- Instructions for the task:
Report every line of the records below that contains the word "each".

*** Excerpted records ***

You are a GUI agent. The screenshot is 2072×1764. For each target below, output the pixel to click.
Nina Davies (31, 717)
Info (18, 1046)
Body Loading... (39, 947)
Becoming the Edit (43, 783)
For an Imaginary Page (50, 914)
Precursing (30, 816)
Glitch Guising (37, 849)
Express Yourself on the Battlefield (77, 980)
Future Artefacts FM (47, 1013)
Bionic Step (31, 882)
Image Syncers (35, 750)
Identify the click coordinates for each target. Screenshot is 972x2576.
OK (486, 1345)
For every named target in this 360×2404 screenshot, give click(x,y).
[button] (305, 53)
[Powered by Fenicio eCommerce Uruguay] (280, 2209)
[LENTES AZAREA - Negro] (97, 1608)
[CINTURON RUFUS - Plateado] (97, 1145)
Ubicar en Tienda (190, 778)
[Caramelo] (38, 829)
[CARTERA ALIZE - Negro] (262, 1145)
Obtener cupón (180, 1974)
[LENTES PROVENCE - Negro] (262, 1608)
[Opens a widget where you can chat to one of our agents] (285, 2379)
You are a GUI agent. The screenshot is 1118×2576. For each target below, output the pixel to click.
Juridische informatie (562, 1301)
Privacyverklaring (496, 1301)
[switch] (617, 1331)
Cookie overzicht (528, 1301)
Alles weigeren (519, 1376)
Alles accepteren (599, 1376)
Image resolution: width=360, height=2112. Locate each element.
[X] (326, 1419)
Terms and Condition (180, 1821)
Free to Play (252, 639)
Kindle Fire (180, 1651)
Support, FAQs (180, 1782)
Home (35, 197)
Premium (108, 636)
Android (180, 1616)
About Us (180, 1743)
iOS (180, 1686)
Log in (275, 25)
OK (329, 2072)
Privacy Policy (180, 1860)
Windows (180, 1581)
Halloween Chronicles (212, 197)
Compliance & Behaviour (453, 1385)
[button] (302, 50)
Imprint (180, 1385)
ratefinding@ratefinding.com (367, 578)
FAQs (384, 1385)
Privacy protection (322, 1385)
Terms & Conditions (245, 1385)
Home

*** End of Excerpted records ***

- Written solution:
You are a GUI agent. The screenshot is 2072×1764. For each target below, output the pixel to click.
Identify the click coordinates for each target. Screenshot is 972x2576.
You are a GUI agent. The screenshot is 1118×2576. For each target below, output the pixel to click.
Image resolution: width=360, height=2112. Locate each element.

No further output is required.